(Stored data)
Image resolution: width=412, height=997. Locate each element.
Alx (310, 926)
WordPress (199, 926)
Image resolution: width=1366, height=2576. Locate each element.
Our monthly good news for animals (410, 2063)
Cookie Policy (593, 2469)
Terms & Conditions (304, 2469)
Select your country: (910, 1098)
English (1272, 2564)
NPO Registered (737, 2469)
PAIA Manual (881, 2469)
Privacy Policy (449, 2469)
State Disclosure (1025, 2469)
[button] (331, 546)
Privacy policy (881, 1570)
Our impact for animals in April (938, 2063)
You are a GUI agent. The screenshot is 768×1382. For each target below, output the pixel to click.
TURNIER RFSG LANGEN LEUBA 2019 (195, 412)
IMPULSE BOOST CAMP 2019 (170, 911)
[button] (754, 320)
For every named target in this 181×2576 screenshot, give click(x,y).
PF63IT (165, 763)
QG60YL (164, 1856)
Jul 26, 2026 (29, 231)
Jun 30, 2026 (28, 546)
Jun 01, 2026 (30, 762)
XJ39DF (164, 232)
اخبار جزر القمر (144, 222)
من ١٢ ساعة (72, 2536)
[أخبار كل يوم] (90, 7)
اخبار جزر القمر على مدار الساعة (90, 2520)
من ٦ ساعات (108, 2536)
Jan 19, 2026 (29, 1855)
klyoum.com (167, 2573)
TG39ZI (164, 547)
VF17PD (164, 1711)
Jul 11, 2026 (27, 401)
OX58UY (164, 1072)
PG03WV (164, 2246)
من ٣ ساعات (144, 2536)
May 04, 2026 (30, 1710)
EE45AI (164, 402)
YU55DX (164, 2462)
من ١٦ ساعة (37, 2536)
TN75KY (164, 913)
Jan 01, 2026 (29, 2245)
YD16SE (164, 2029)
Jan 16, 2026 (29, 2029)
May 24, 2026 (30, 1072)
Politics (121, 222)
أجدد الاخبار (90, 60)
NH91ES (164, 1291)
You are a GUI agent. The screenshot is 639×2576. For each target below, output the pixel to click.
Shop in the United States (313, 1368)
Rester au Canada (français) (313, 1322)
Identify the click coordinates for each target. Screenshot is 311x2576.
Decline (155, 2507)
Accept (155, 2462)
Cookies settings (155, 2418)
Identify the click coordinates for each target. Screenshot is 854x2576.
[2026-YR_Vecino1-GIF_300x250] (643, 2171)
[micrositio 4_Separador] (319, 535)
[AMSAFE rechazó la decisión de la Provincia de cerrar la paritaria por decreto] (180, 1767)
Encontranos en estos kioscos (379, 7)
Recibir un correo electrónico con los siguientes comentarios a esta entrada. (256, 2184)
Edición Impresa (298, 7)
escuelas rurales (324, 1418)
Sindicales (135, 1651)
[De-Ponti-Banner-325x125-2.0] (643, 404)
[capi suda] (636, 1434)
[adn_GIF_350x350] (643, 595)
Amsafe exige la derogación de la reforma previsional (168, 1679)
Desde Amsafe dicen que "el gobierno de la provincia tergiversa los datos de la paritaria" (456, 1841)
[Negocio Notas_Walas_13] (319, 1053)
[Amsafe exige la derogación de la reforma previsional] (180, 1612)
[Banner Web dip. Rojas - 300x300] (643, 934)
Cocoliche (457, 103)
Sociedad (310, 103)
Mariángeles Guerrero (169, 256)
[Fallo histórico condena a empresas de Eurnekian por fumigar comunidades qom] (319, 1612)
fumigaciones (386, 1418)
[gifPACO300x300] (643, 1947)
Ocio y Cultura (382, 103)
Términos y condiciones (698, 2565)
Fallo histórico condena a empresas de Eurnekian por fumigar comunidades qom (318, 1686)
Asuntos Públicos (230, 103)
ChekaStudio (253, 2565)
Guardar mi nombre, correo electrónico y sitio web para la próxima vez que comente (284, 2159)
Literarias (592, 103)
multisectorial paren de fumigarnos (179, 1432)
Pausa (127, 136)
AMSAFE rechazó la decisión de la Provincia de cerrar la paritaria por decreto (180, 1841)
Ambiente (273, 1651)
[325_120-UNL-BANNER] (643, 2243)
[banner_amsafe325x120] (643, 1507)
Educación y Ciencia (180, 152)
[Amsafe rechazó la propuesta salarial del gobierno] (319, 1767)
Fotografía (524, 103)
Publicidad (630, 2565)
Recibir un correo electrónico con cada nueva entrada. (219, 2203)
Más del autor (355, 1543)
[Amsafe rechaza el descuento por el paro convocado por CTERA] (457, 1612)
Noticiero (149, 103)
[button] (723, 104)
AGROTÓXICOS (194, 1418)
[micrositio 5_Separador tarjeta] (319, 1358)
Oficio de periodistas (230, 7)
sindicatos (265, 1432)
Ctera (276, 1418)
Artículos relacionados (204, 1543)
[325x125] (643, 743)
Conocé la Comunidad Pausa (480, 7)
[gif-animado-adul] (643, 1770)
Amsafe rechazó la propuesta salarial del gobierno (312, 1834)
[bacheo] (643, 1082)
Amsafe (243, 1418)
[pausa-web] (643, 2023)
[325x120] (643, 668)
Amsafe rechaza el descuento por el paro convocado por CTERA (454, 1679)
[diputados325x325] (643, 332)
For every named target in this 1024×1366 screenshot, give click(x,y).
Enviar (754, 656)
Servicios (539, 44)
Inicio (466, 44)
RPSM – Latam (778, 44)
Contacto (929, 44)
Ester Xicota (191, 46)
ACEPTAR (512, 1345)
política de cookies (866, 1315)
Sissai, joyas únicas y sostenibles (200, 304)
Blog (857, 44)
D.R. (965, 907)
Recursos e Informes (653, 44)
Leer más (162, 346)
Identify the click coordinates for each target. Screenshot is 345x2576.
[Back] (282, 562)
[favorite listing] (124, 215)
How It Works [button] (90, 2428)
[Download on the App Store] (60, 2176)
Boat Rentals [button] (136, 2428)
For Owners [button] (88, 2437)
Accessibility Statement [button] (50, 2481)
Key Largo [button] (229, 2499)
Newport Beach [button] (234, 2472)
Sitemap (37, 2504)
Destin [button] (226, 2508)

| WHAT YOU HAVE TO DO |
Your answer should consist only of the lines above between the line holding "[gif-animado-adul] (643, 1770)" and the line holding "Sitemap (37, 2504)", inclusive, each transcribed exactly.

| RESPONSE FOR THIS EXERCISE |
[gif-animado-adul] (643, 1770)
Amsafe rechazó la propuesta salarial del gobierno (312, 1834)
[bacheo] (643, 1082)
Amsafe (243, 1418)
[pausa-web] (643, 2023)
[325x120] (643, 668)
Amsafe rechaza el descuento por el paro convocado por CTERA (454, 1679)
[diputados325x325] (643, 332)
For every named target in this 1024×1366 screenshot, give click(x,y).
Enviar (754, 656)
Servicios (539, 44)
Inicio (466, 44)
RPSM – Latam (778, 44)
Contacto (929, 44)
Ester Xicota (191, 46)
ACEPTAR (512, 1345)
política de cookies (866, 1315)
Sissai, joyas únicas y sostenibles (200, 304)
Blog (857, 44)
D.R. (965, 907)
Recursos e Informes (653, 44)
Leer más (162, 346)
Identify the click coordinates for each target. Screenshot is 345x2576.
[Back] (282, 562)
[favorite listing] (124, 215)
How It Works [button] (90, 2428)
[Download on the App Store] (60, 2176)
Boat Rentals [button] (136, 2428)
For Owners [button] (88, 2437)
Accessibility Statement [button] (50, 2481)
Key Largo [button] (229, 2499)
Newport Beach [button] (234, 2472)
Sitemap (37, 2504)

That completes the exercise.